[Task brief] When a line of the entries contains the word "details", report that line.

[Source data]

━━━

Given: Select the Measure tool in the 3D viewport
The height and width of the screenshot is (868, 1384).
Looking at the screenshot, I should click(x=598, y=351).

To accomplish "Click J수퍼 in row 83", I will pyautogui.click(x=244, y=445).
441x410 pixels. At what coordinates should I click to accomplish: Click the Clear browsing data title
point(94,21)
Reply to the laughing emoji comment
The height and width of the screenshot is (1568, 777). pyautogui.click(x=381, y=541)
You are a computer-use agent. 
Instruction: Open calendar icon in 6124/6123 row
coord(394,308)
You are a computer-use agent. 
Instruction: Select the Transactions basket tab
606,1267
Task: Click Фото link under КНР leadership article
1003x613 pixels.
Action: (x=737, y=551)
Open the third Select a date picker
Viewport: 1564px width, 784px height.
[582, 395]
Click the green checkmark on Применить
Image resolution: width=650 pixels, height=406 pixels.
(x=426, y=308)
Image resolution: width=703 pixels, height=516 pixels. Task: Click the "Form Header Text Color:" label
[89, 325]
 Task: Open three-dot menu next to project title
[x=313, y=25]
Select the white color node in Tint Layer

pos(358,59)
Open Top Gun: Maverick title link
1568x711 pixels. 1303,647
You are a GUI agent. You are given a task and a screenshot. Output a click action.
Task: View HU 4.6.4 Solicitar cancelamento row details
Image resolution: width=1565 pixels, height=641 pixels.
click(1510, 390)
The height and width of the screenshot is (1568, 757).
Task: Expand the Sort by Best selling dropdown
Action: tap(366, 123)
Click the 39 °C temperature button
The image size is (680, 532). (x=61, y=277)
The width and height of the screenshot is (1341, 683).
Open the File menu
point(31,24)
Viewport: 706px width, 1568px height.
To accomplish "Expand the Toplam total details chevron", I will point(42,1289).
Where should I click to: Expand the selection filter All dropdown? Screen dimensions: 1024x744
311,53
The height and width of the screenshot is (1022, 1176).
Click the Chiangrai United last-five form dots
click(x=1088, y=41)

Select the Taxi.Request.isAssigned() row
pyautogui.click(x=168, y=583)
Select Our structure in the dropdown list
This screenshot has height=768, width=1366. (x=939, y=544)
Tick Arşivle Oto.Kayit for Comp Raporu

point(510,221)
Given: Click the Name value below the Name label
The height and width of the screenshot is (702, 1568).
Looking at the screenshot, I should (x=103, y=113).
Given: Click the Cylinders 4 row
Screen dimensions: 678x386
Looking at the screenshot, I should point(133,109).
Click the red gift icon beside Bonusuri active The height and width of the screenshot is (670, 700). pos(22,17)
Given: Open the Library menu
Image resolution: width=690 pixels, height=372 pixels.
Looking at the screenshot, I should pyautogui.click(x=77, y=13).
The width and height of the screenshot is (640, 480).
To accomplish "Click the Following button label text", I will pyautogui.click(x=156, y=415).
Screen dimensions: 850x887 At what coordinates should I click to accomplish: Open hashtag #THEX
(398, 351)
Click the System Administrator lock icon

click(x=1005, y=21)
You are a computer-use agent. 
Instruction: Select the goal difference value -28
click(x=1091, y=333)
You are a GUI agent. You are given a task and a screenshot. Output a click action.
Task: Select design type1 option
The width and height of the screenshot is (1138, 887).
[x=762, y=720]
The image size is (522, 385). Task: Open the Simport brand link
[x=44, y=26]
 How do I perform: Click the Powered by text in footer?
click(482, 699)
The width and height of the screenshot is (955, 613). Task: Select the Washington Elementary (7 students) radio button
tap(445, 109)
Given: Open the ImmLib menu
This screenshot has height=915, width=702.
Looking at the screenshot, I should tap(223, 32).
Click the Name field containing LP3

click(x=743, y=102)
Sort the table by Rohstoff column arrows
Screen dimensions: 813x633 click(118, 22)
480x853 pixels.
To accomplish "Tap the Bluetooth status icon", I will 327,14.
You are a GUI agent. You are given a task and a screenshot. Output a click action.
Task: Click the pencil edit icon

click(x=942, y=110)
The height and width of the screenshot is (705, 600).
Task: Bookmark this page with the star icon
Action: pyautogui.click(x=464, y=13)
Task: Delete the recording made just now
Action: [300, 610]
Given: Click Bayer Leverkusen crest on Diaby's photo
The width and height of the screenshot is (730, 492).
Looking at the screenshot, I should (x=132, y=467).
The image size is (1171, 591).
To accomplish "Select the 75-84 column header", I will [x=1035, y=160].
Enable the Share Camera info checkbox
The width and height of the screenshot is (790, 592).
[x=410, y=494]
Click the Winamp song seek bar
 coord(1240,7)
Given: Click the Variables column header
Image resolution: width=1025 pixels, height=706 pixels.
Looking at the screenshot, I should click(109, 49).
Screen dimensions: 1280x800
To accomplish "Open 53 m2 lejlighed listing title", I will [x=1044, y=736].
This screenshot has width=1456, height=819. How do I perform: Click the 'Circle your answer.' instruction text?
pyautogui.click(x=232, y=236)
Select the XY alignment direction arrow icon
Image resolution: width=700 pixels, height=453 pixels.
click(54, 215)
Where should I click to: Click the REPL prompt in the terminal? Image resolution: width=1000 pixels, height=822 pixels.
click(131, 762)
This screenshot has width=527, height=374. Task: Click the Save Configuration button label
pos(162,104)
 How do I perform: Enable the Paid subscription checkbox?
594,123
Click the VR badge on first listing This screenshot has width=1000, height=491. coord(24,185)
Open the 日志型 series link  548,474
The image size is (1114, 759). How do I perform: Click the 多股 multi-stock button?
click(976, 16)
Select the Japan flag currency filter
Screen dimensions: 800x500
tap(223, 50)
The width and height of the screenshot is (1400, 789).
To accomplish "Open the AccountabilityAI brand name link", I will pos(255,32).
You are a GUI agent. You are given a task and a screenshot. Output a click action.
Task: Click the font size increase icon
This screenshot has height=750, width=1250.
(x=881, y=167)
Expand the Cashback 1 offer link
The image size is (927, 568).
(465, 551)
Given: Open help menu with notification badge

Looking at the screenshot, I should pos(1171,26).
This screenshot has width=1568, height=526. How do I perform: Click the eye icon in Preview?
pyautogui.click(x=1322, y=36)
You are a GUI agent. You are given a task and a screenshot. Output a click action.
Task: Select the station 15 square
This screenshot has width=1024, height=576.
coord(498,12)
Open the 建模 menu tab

━━━

[Result for this task]
Task: View HU 4.6.4 Solicitar cancelamento row details
To accomplish "Expand the Toplam total details chevron", I will point(42,1289).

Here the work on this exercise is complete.